Poetry could be used as a means of teaching languages ​​as it shows a way to teach basic language skills. Sarac explains some of the educational benefits of using poetry:

Different point of view for language:

It broadens the student’s visual perspective as they begin to use language in a completely different way. The grammar used in poetry is different (does not follow typical grammar rules), for example, incomplete sentences. The syntax is also different, for example, in this verse “women and men, little and little; care of no one at all”, the sentence structure does not follow typical grammar usage. The vocabulary used is also different, for example, a word “Neither” used in a poem does not belong to the standard English vocabulary, but in the poem it gives the meaning that the poet wants to explain. A poet can use slang and jargon to make his poetry more meaningful. In this way, the student captures a different point of view towards the language, going beyond the known uses.

Motivate the reader:

Poetry always has hidden meanings that are never clearly expressed, to grasp the original meaning the reader has to explore further and poetry causes the unmotivated reader to find out what is inside. Reading a single verse, almost every person in 10 would have a different interpretation.

emotional association:

Every time the reader reads a piece of poetry and gets its original idea, they begin to find associations between the words and their own life, and when the reader can do that, they will generate emotional responses. Thus, poetry evokes feelings in the heart and mind.

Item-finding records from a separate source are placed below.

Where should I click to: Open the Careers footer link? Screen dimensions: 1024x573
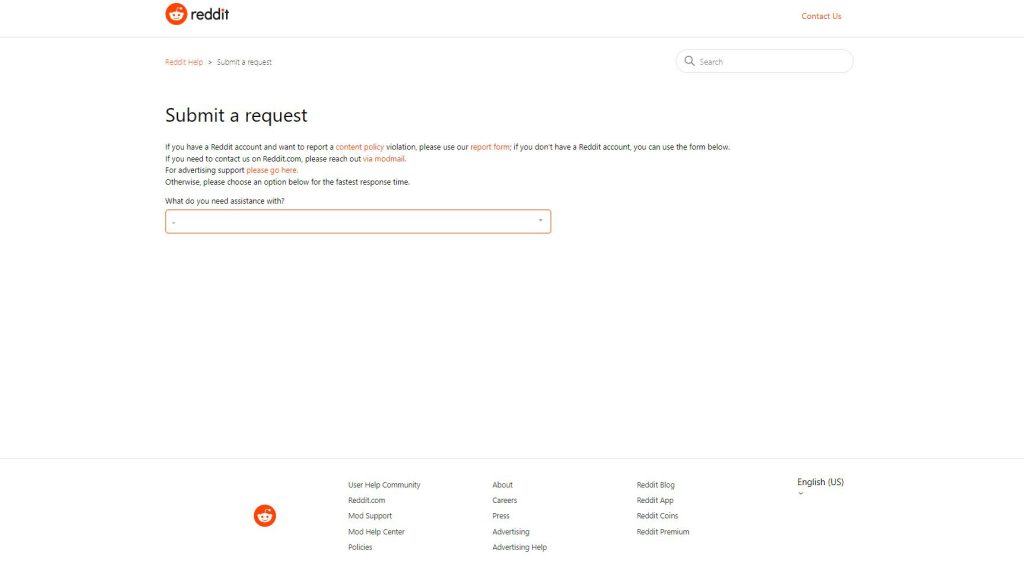click(504, 500)
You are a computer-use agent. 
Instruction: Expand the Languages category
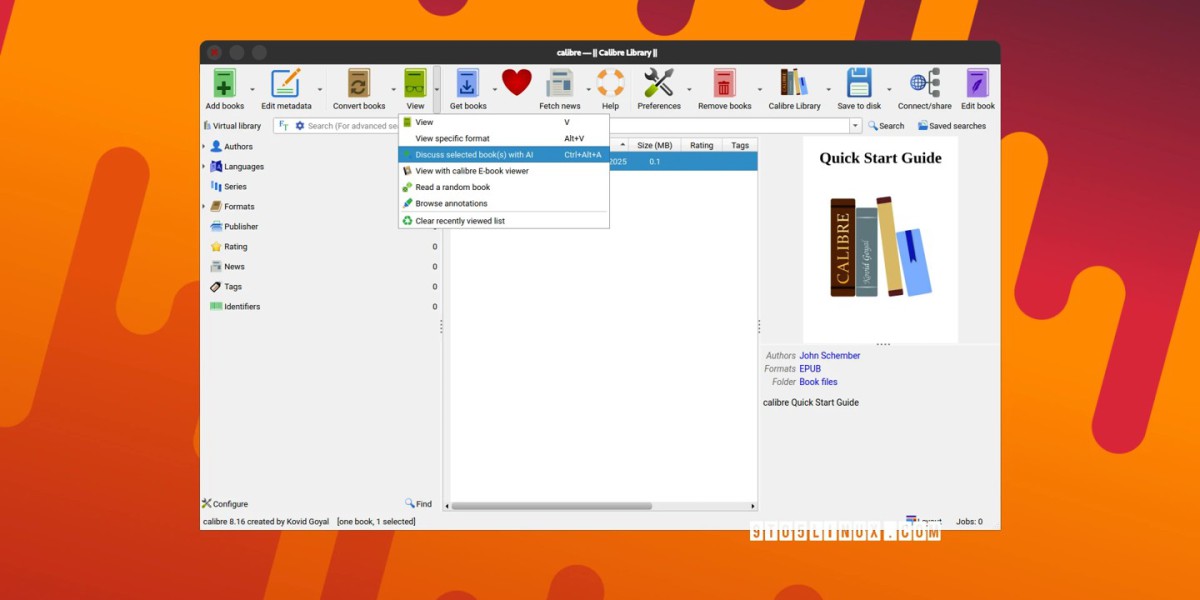pyautogui.click(x=204, y=167)
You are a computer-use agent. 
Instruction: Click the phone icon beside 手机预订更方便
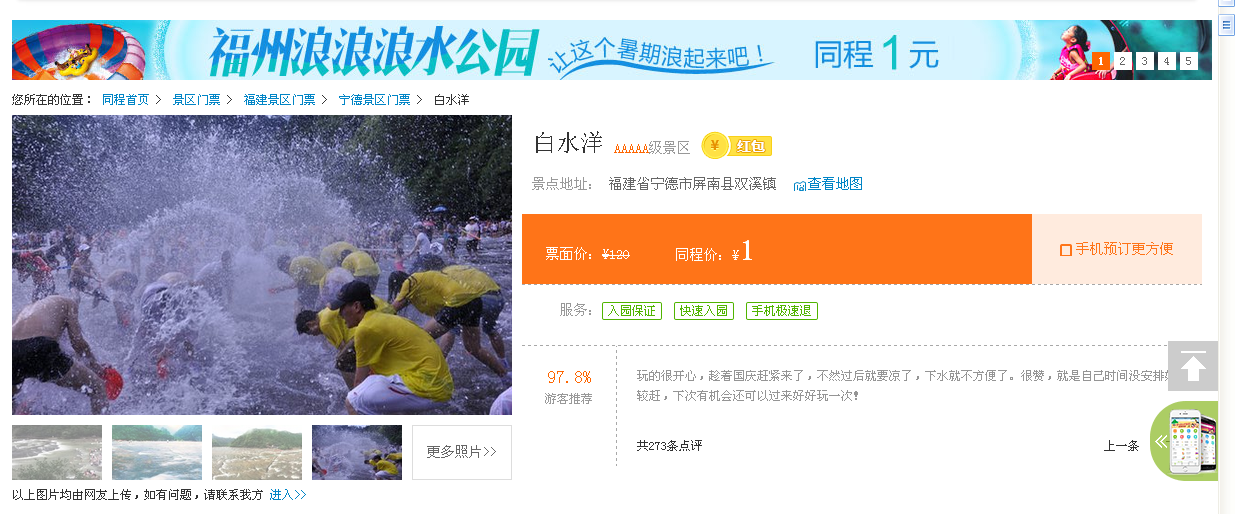point(1066,249)
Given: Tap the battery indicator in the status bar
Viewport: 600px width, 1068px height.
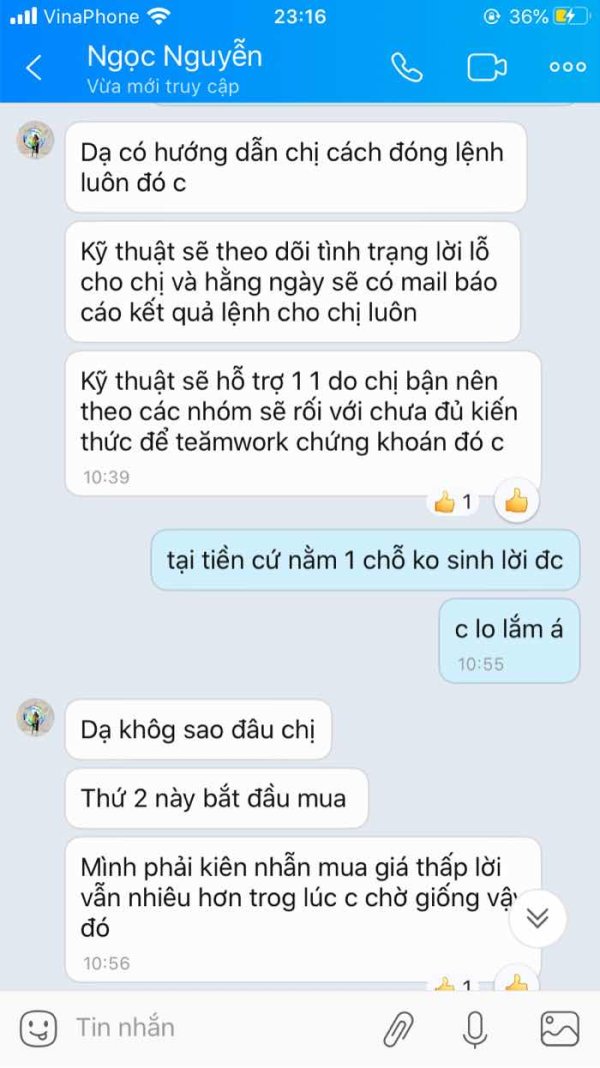Looking at the screenshot, I should 571,16.
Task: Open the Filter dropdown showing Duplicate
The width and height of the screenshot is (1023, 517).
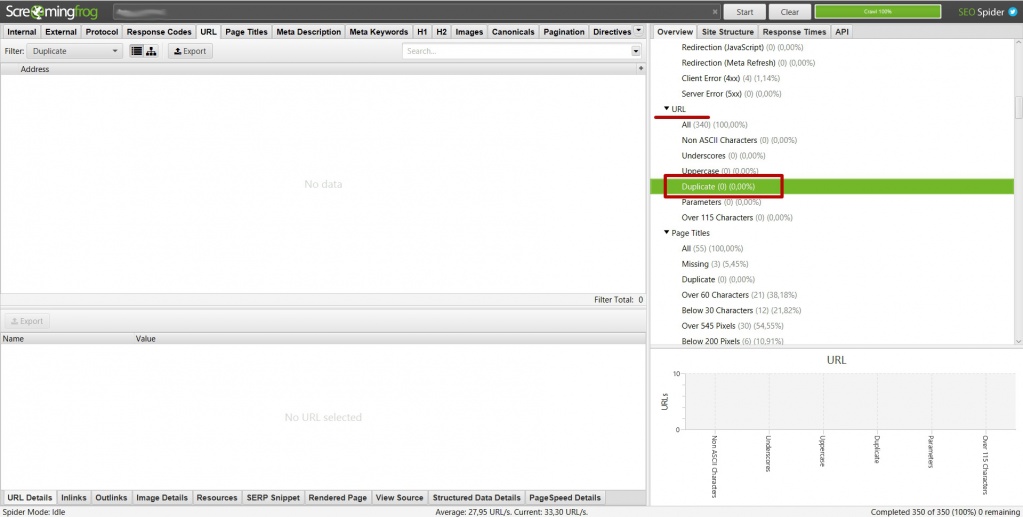Action: tap(75, 51)
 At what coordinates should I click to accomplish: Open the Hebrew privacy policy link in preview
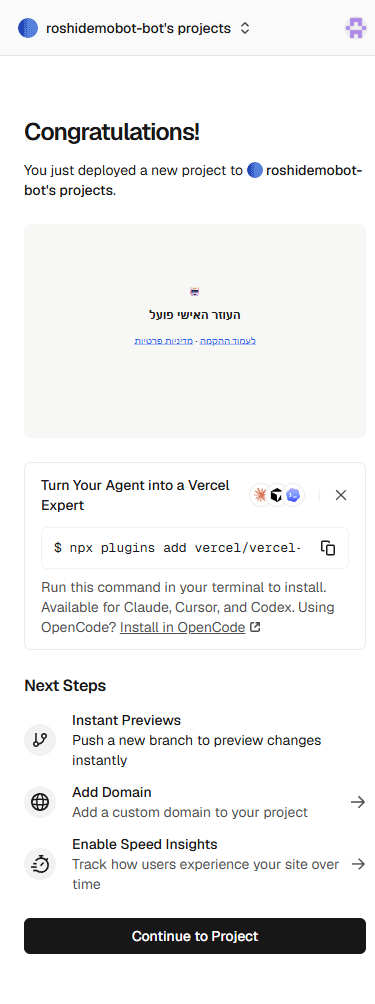click(x=163, y=341)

Learning rhetorical figures:

Reading poetry makes the reader able to identify different rhetorical figures used in it, for example, metaphors, personifications, similes, images and ironies, etc., since they are part of everyday language.

Properties of poetry:

Poetry is an enjoyable experience in learning a new language with the properties of rhythm and rhyme, which represent love, affection, and appreciation for the power and sounds of a language. In this way, the reader becomes more familiar with the suprasegmental aspects of language, that is, pitch, stress, and intonation.

Semiotic elements:

This is the general study of signs and symbols and their functions in a language and these elements are perfectly learned through poetry. In poetry, nothing is as clear as it is said, there are always deeper meanings and to portray those deeper images, a signifier and a meaning are needed, which are the ones used by poets in poetry.